» **WHAT YOU ARE ASKED TO DO**
Copy out the whole text below about rule variants and character choices, word for word.

That's why there should be variants. That's why TCOE is crunchier and offers customization.
I'd prefer something in the DMG along the lines of, "If you play the Hack and Slash playstyle, you should use the variant where racial bonuses are floating, rather than fixed." If a rare playstyle is why we should have variants, then the variant should be attached to that playstyle.
 

My players have demonstrated the ability to make sub-optimal choices that have nothing to do with mechanics AND nothing to do with representing the character they envision. As have I, I'm sure.
I believe you, and I'm sure it happens at other tables, too, but I just don't understand it. I don't throw a dart at the PHB and make my selection based on what the dart hits. I always have a reason for selecting something.
 

I believe you, and I'm sure it happens at other tables, too, but I just don't understand it. I don't throw a dart at the PHB and make my selection based on what the dart hits. I always have a reason for selecting something.

» **EXTRACTED MATERIAL**
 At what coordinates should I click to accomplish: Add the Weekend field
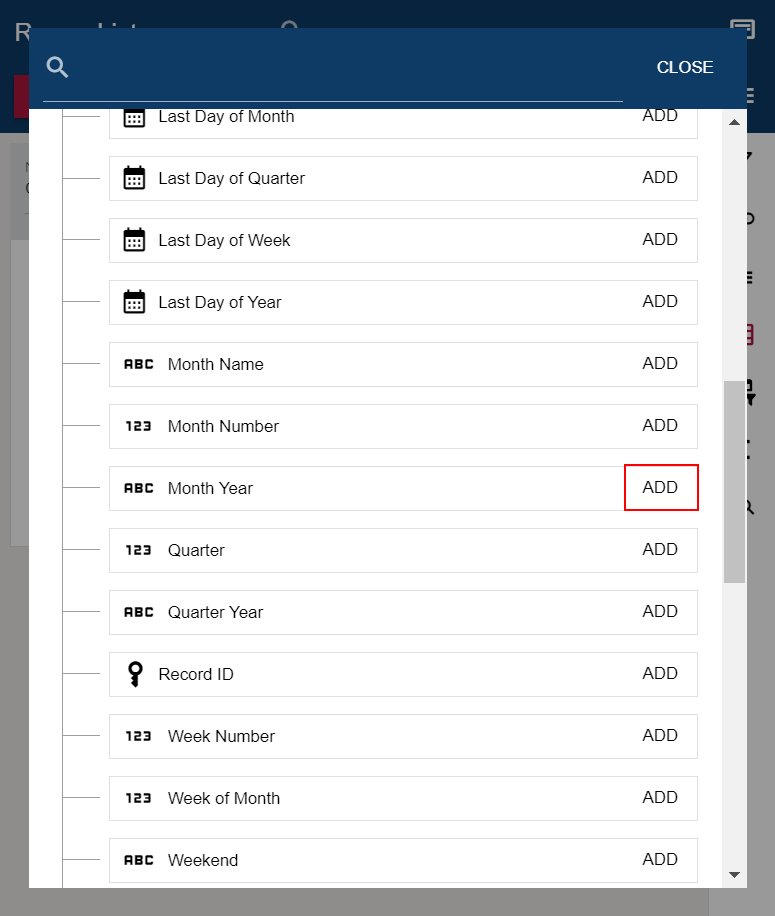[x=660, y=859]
--
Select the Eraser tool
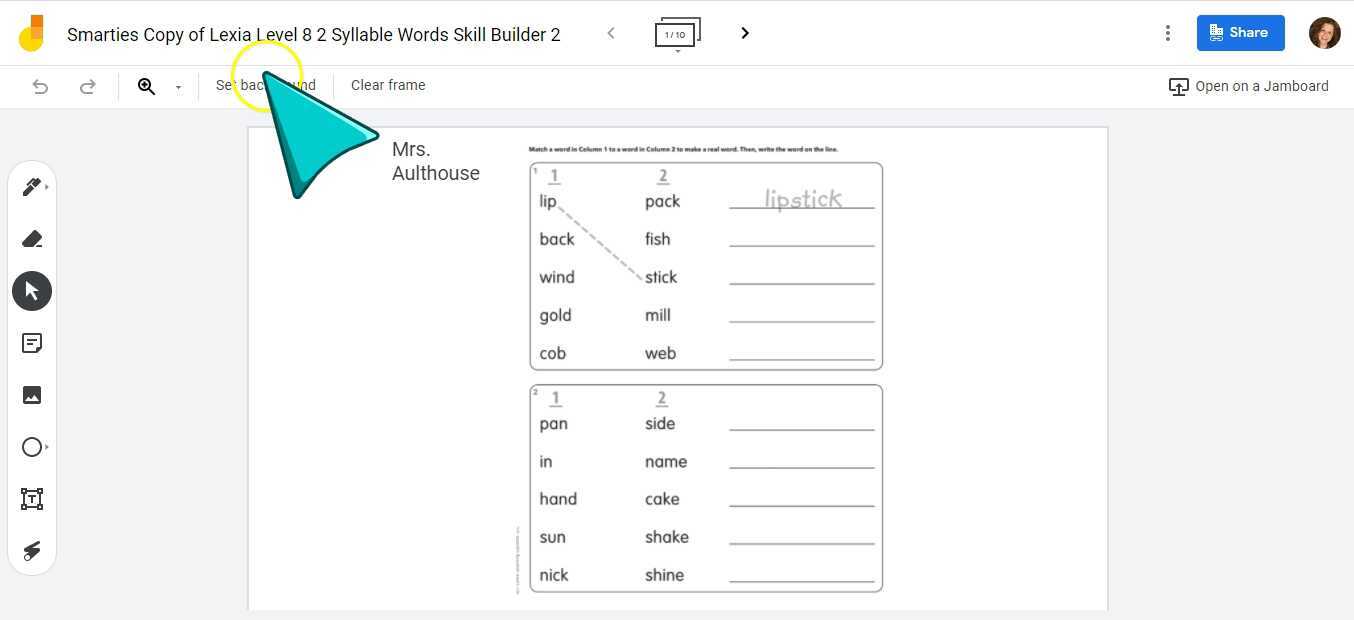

» **WRITTEN SOLUTION**
That's why there should be variants. That's why TCOE is crunchier and offers customization.
I'd prefer something in the DMG along the lines of, "If you play the Hack and Slash playstyle, you should use the variant where racial bonuses are floating, rather than fixed." If a rare playstyle is why we should have variants, then the variant should be attached to that playstyle.
 

My players have demonstrated the ability to make sub-optimal choices that have nothing to do with mechanics AND nothing to do with representing the character they envision. As have I, I'm sure.
I believe you, and I'm sure it happens at other tables, too, but I just don't understand it. I don't throw a dart at the PHB and make my selection based on what the dart hits. I always have a reason for selecting something.
 

I believe you, and I'm sure it happens at other tables, too, but I just don't understand it. I don't throw a dart at the PHB and make my selection based on what the dart hits. I always have a reason for selecting something.